- _DATA FOR THIS EXERCISE_:
■ ■ ■ ■ ■ ■ ■
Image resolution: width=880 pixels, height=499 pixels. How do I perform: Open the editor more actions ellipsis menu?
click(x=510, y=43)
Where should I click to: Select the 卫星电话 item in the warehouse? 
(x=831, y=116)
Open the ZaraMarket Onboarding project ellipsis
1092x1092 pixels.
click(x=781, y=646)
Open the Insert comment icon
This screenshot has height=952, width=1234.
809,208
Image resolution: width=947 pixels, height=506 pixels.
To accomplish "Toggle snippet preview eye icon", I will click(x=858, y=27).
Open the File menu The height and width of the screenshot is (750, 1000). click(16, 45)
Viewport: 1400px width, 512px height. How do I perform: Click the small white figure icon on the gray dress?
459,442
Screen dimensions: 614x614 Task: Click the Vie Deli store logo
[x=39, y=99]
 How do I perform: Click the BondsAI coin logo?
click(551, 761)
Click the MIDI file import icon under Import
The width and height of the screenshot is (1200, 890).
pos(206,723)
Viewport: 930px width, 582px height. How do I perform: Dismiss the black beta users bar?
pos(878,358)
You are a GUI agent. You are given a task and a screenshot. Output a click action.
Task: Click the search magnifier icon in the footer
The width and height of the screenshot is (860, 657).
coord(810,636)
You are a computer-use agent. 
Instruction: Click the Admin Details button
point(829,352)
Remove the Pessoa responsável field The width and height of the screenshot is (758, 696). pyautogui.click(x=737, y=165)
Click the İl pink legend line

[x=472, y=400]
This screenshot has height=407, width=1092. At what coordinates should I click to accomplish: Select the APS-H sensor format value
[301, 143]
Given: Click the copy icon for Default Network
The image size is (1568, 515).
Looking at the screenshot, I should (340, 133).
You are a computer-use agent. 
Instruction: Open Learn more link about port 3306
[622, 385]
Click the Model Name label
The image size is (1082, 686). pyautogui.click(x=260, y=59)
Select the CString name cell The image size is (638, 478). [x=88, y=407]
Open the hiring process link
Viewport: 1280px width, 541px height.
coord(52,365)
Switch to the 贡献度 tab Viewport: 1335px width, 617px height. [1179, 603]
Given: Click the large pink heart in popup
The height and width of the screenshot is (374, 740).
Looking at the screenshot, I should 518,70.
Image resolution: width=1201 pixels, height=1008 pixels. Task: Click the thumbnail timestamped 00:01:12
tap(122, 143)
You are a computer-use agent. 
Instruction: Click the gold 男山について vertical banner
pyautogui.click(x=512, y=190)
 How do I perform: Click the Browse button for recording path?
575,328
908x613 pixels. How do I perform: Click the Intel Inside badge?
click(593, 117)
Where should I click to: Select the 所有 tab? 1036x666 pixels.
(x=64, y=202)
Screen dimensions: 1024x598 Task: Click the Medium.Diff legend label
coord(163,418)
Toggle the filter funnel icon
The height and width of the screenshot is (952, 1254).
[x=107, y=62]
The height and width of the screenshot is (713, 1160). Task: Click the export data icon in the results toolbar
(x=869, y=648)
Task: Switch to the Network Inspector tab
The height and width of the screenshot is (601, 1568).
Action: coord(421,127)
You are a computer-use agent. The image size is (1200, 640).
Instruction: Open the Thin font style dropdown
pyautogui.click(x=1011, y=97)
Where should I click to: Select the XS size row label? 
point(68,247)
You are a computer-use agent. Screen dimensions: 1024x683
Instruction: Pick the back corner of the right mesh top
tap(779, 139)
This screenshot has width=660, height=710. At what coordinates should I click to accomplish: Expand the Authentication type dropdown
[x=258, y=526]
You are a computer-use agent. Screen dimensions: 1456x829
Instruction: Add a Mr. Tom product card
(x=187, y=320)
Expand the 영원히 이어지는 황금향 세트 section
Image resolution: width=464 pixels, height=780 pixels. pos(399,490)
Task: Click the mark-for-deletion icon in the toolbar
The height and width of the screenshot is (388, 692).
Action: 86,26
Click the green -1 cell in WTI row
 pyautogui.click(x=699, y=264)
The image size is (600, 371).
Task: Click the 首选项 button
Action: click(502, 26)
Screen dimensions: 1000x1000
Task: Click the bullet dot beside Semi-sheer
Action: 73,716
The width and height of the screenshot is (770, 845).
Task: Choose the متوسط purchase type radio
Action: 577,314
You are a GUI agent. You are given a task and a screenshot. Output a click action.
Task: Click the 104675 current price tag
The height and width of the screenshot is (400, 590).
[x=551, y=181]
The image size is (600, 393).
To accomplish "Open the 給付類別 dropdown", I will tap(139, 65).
■ ■ ■ ■ ■ ■ ■
Please repeat the material above, word for word and in full.

Image resolution: width=880 pixels, height=499 pixels. How do I perform: Open the editor more actions ellipsis menu?
click(x=510, y=43)
Where should I click to: Select the 卫星电话 item in the warehouse? 
(x=831, y=116)
Open the ZaraMarket Onboarding project ellipsis
1092x1092 pixels.
click(x=781, y=646)
Open the Insert comment icon
This screenshot has height=952, width=1234.
809,208
Image resolution: width=947 pixels, height=506 pixels.
To accomplish "Toggle snippet preview eye icon", I will click(x=858, y=27).
Open the File menu The height and width of the screenshot is (750, 1000). click(16, 45)
Viewport: 1400px width, 512px height. How do I perform: Click the small white figure icon on the gray dress?
459,442
Screen dimensions: 614x614 Task: Click the Vie Deli store logo
[x=39, y=99]
 How do I perform: Click the BondsAI coin logo?
click(551, 761)
Click the MIDI file import icon under Import
The width and height of the screenshot is (1200, 890).
pos(206,723)
Viewport: 930px width, 582px height. How do I perform: Dismiss the black beta users bar?
pos(878,358)
You are a GUI agent. You are given a task and a screenshot. Output a click action.
Task: Click the search magnifier icon in the footer
The width and height of the screenshot is (860, 657).
coord(810,636)
You are a computer-use agent. 
Instruction: Click the Admin Details button
point(829,352)
Remove the Pessoa responsável field The width and height of the screenshot is (758, 696). pyautogui.click(x=737, y=165)
Click the İl pink legend line

[x=472, y=400]
This screenshot has height=407, width=1092. At what coordinates should I click to accomplish: Select the APS-H sensor format value
[301, 143]
Given: Click the copy icon for Default Network
The image size is (1568, 515).
Looking at the screenshot, I should (340, 133).
You are a computer-use agent. 
Instruction: Open Learn more link about port 3306
[622, 385]
Click the Model Name label
The image size is (1082, 686). pyautogui.click(x=260, y=59)
Select the CString name cell The image size is (638, 478). [x=88, y=407]
Open the hiring process link
Viewport: 1280px width, 541px height.
coord(52,365)
Switch to the 贡献度 tab Viewport: 1335px width, 617px height. [1179, 603]
Given: Click the large pink heart in popup
The height and width of the screenshot is (374, 740).
Looking at the screenshot, I should 518,70.
Image resolution: width=1201 pixels, height=1008 pixels. Task: Click the thumbnail timestamped 00:01:12
tap(122, 143)
You are a computer-use agent. 
Instruction: Click the gold 男山について vertical banner
pyautogui.click(x=512, y=190)
 How do I perform: Click the Browse button for recording path?
575,328
908x613 pixels. How do I perform: Click the Intel Inside badge?
click(593, 117)
Where should I click to: Select the 所有 tab? 1036x666 pixels.
(x=64, y=202)
Screen dimensions: 1024x598 Task: Click the Medium.Diff legend label
coord(163,418)
Toggle the filter funnel icon
The height and width of the screenshot is (952, 1254).
[x=107, y=62]
The height and width of the screenshot is (713, 1160). Task: Click the export data icon in the results toolbar
(x=869, y=648)
Task: Switch to the Network Inspector tab
The height and width of the screenshot is (601, 1568).
Action: coord(421,127)
You are a computer-use agent. The image size is (1200, 640).
Instruction: Open the Thin font style dropdown
pyautogui.click(x=1011, y=97)
Where should I click to: Select the XS size row label? 
point(68,247)
You are a computer-use agent. Screen dimensions: 1024x683
Instruction: Pick the back corner of the right mesh top
tap(779, 139)
This screenshot has width=660, height=710. At what coordinates should I click to accomplish: Expand the Authentication type dropdown
[x=258, y=526]
You are a computer-use agent. Screen dimensions: 1456x829
Instruction: Add a Mr. Tom product card
(x=187, y=320)
Expand the 영원히 이어지는 황금향 세트 section
Image resolution: width=464 pixels, height=780 pixels. pos(399,490)
Task: Click the mark-for-deletion icon in the toolbar
The height and width of the screenshot is (388, 692).
Action: 86,26
Click the green -1 cell in WTI row
 pyautogui.click(x=699, y=264)
The image size is (600, 371).
Task: Click the 首选项 button
Action: click(502, 26)
Screen dimensions: 1000x1000
Task: Click the bullet dot beside Semi-sheer
Action: 73,716
The width and height of the screenshot is (770, 845).
Task: Choose the متوسط purchase type radio
Action: 577,314
You are a GUI agent. You are given a task and a screenshot. Output a click action.
Task: Click the 104675 current price tag
The height and width of the screenshot is (400, 590).
[x=551, y=181]
The image size is (600, 393).
To accomplish "Open the 給付類別 dropdown", I will tap(139, 65).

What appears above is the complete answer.